公認心理師の資格取得に対応
2018年4月、神戸学院大学に心理学部が誕生した。本学部の最大の特徴はカリキュラムが公認心理師の資格取得に対応していることである。フォーラムに先立ち開催された記念式典では、同大学長の佐藤雅美氏が「一人でも多く公認心理師になって社会に貢献してほしい」と開式のことばを述べた。
自治体における心理職の活用
開設記念フォーラムでは、心理学部長の秋山 学氏のあいさつの後、明石市長の泉 房穂氏による基調講演「明石市における心理職活用の実際と公認心理師の可能性」が行われた。明石市は自治体として臨床心理士の活用を積極的に進めており、2018年4月時点で4名の職員を常勤で雇用している。スクールカウンセラーや発達障害者支援、離婚後の子どもの面会交流支援など、さまざまな場で活躍しているという。

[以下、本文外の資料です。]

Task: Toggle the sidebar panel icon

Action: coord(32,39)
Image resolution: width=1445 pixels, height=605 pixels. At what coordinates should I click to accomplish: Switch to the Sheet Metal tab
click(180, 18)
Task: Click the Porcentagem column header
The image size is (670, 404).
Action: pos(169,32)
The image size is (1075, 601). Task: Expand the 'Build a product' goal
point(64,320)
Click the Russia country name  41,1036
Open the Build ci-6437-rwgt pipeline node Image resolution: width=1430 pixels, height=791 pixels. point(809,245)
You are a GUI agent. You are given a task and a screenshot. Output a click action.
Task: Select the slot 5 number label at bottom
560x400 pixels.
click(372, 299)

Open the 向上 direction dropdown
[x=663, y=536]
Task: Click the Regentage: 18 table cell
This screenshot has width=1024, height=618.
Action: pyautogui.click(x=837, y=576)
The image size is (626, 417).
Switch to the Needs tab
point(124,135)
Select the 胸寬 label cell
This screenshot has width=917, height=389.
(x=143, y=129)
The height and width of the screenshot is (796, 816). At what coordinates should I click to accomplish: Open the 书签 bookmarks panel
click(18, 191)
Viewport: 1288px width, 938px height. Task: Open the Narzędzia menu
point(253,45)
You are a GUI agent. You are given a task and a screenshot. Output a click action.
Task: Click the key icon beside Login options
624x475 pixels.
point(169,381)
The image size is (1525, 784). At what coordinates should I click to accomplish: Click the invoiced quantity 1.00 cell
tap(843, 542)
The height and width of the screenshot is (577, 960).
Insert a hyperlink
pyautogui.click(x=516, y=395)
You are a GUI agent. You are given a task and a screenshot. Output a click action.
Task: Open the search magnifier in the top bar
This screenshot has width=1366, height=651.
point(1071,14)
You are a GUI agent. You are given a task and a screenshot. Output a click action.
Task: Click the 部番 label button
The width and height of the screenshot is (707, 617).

明石市はまた、臨床心理士のみならず専門職の雇用も推進しており、弁護士・社会福祉士・精神保健福祉士など約30名が勤務する。泉氏は専門職を活用する意義として①チームアプローチが可能、②アウトリーチができる、③ワンストップの支援を挙げ、「困っている人を市が見捨ててはいけない」と述べた。最後に学生に向けて「使命感をもち現場に出てほしい。そのためには広く社会と関わりをもつことが大切。心のケアは尊い仕事だが、見えにくいために目立たない。しかし誇り高くあってほしい」と熱いエールを送った。
公認心理師に求められる多職種との連携
パネルディスカッション「これからの社会に心理学はいかに貢献できるのか?-公認心理師養成のミッションを考える-」では、心理学部教授の石﨑淳一氏、三和千德氏、准教授の道城裕貴氏、講師の中川裕美氏がそれぞれの立場から講演を行った。医療現場においては「チーム医療」が、教育現場においては「チーム学校」が掲げられ、さまざまな職種や立場の人との関わりが求められる。また、産業領域では職場のチームを支援するという視点が必要となる。これから誕生することとなる公認心理師は、これまで以上に多職種連携が重要となってくるであろう。